Improving Spring Data JPA/Hibernate Bulk Insert Performance by more than 100 times


This week I had to work on a performance issue. Performance issues are always fun to work with. They give an opportunity to get into the depth of the technology we are using. We learn how much we don’t know about the technology we are using everyday. These days we too quickly think about changing the database or underlying library when faced with the performance bottleneck. When what we really need to do is learn about the technology we are using in depth.

The performance issue I am talking about was related to bulk insertion of data in to the database. We were using Spring Data JPA with SQL Server. In our use case, end user was uploading an excel file that the application code first parse, then process, and finally store in the database. The NFR for this requirement was that we should be able to process and store 100,000 records in less than 5 minutes.

Before my changes we were processing 10,000 records in 47 minutes. This certainly looked bad.

After making the changes that I will discuss in this post we were able to process 10,000 records in 20 seconds. We were able to process 100,000 in less that 4 minutes which is well below our NFR.

Let’s start by looking at the high level code structure of the example use case.
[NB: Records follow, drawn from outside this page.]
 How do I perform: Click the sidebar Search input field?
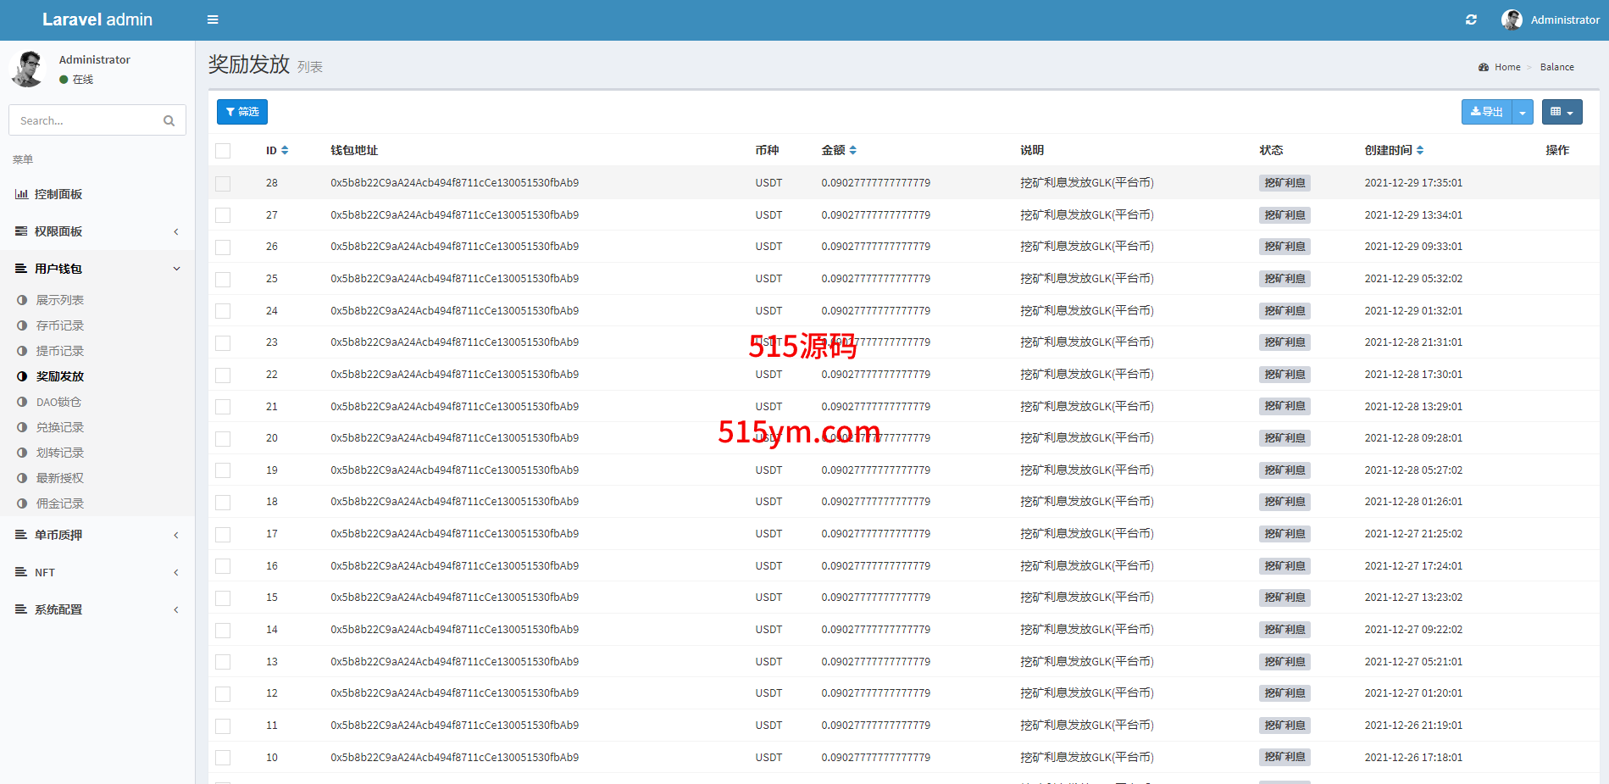coord(85,121)
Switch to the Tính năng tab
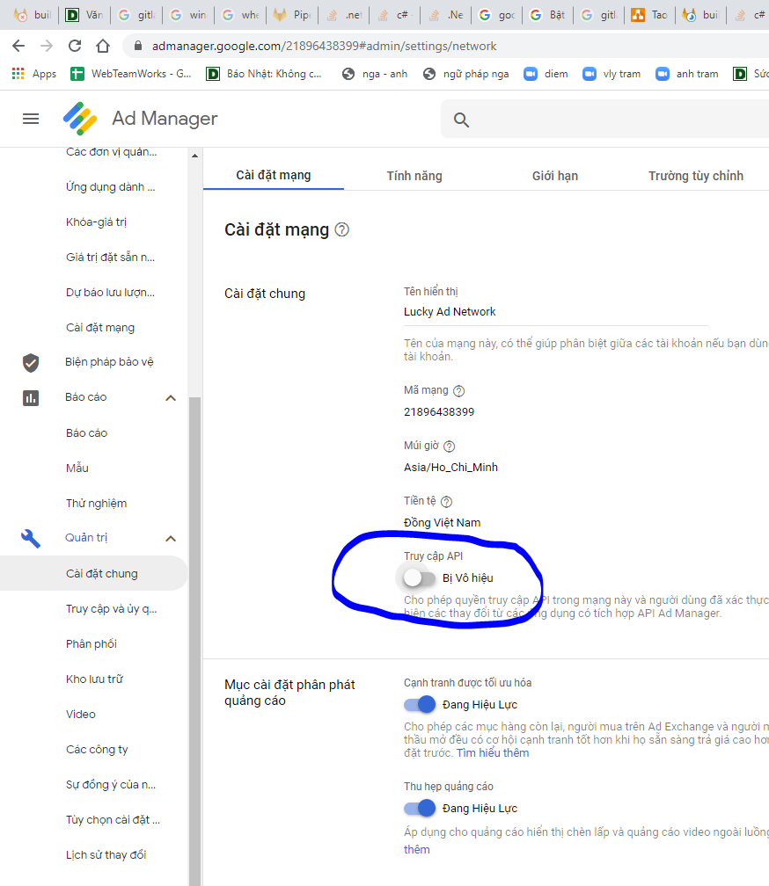The image size is (769, 886). coord(414,176)
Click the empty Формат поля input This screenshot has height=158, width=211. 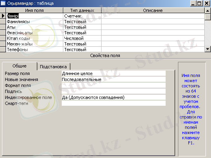tap(113, 85)
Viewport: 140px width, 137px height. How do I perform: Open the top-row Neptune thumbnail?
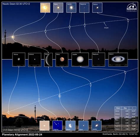[x=84, y=8]
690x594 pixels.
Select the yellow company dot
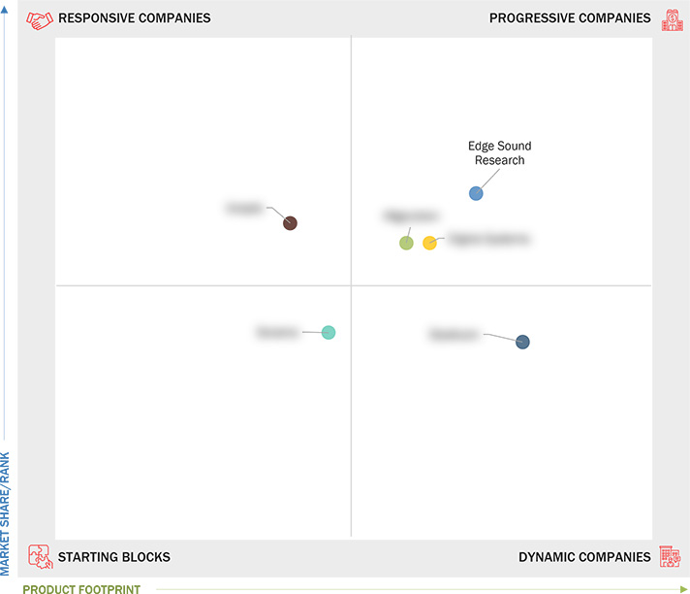tap(429, 243)
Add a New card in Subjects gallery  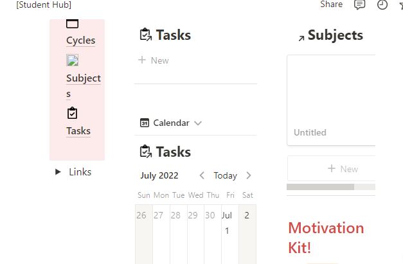coord(342,168)
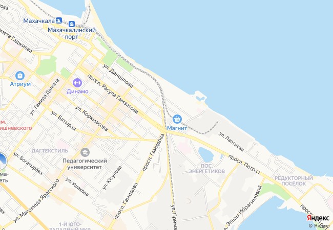Select the Магнит shopping basket icon
Image resolution: width=333 pixels, height=230 pixels.
click(177, 119)
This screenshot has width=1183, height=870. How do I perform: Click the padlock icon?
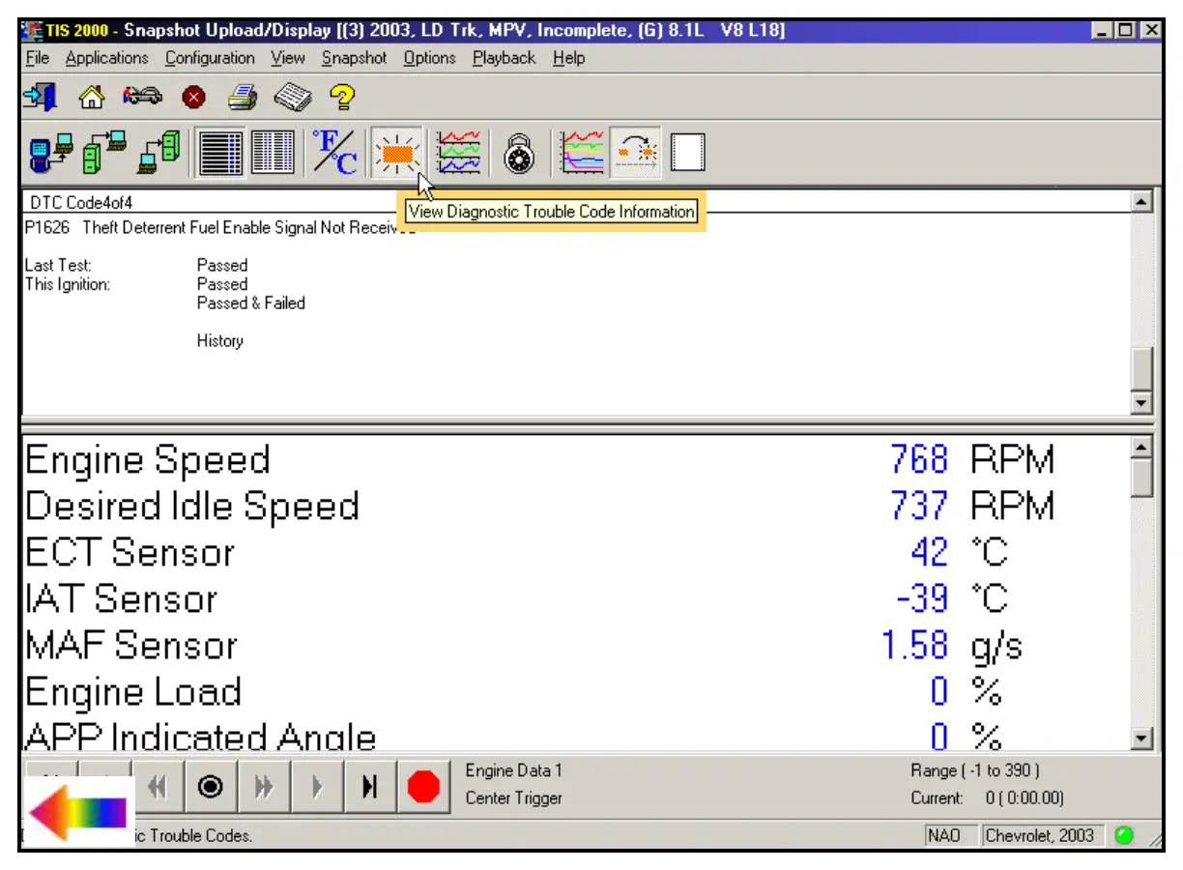click(x=520, y=153)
Let’s assume we are getting an excel sheet with list of todo items. Each todo item is linked to a todolist as shown below. As we can see line item 1 and 3 should be linked to todolist t1.

todolist; item; done; date
t1, item 1, false, 20/10/2020
t2, item 2, true, 20/09/2020
t1, item 3, false, 20/11/2020

I am not sharing the real code for obvious reasons. But, I think it is important to look at the structure of the code to understand the problem statement better.
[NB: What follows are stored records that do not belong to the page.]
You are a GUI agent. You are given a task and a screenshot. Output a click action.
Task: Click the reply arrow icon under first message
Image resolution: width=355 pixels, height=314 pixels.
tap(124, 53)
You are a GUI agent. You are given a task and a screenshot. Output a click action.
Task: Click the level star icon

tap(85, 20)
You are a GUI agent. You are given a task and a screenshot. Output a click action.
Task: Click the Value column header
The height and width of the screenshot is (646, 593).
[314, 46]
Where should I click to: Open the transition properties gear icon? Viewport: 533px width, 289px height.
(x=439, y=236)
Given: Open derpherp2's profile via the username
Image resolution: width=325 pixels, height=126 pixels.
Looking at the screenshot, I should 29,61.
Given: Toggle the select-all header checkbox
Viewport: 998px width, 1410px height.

public class TodoListService {
    @Transactional
    public FileResult processFile(File excelFile){
        // parse the excel file into the list of records. Record is a flat structure
        // The final structure is TodoList has List<TodoItem>

        List<Record> records = recordProcessor.process(excelFile);

        for(Record record : records){
            List<String> errors = recordValidator.vaidate(record);
            if(!errors.isEmpty()){
                // add to rerrors
            } else {
                Optional<TodoList> todolistOptional = todolistRepository
                .findByField1AndField2AndField3(record.getField1(),record.getField2(), record.getField3());

                if(todolistOptional.isPresent()){ // Todolist exists
                    Todolist todolist = todolistOptional.get();
                    if(duplicate){
                        // add as error
                    }else if(isNotUpdateable){
                        // add as error
                    }else {
                        // Add TodoItem to existing TodoList
                        TodoItem todoItem = recordToTodoItem(record);
                        todolist.addTodoItem(todoItem);
                        todolistRepository.save(todolist);
                    }
                } else { // New TodoList needs to be created
                    TodoList todolist = createNewTodoList(record);
                    todolistRepository.save(todolist);
                }
            }
        }

        // save FileResult into the database. FileResult has one to many FileRecord
        // It store statistics of the file and any associated errors
        return fileResultRepository.save(fileResult);
    }

}

The code shown above does the following:

  1. Parse the excel sheet and convert it to a list of records. Record is a flat structure with no relationship.
  2. We iterate over each record. For each record we
  3. Run a validator that finds any validation errors. We use JSR303 bean validation to validate record objects.
  4. If there are no validation errors then we check if the todolist corresponding to the item already exists.
  5. If it exists we check if it is a duplicate or not updatable. If it is duplicate or not updatable then we mark it as error record else we convert record to todo item and add to todolist. Finally we save to database.
  6. If it does not exist then we create new todolist with one todo item and save to the database.
  7. Finally, we create file statistics object FileResult with total records, processed, errors and save to the database.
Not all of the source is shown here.